Underwater, no one can hear you scream, not if they’re in a plane. The general impossibility of being able to bridge the gap from sonar to radio waves has been a problem for people looking to build underwater devices that communicate with the outside world, but new research from MIT might provide an answer.
The surface of the ocean is a hard barrier for signals to cross. Above the water, communication typically happens using radio waves, which can travel through air for hundreds of miles. Underwater, however, radio waves can only travel a few inches before petering out. Instead, underwater communication, such as between submarines, underwater robots, or divers, typically uses sound waves, which can travel through water for miles.
The problem, of course, is that it’s tough to switch between radio and acoustic at the border between water and air. In the past, scientists and engineers have attempted to solve this problem with dedicated communications buoys, or simply by bringing subs and drones to the surface to send and receive signals. But researchers from MIT have developed a better way, by using sound waves to create small, detectable vibrations at the water’s surface.
The technology is still in the early stage, but here’s how it works. A powerful speaker beneath the waves sends sound waves toward the surface. These sound waves cause the water’s surface to vibrate almost imperceptibly, with the vibrating waves only a fraction of a millimeter high. That’s much too small for humans to detect, but a very sensitive radar system can pick it out easily.

**Collected material:**
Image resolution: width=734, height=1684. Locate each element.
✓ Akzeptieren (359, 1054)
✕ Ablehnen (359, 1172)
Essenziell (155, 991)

**Task requirements:**
(a) Reproduce the passage of the underwater communication article above, starting with "The problem, of" and going on through "the water’s surface.".
(b) According to the underwater communication article, how far can radio waves travel underwater before they peter out?

**List of solutions:**
(a)
The problem, of course, is that it’s tough to switch between radio and acoustic at the border between water and air. In the past, scientists and engineers have attempted to solve this problem with dedicated communications buoys, or simply by bringing subs and drones to the surface to send and receive signals. But researchers from MIT have developed a better way, by using sound waves to create small, detectable vibrations at the water’s surface.

(b) Only a few inches.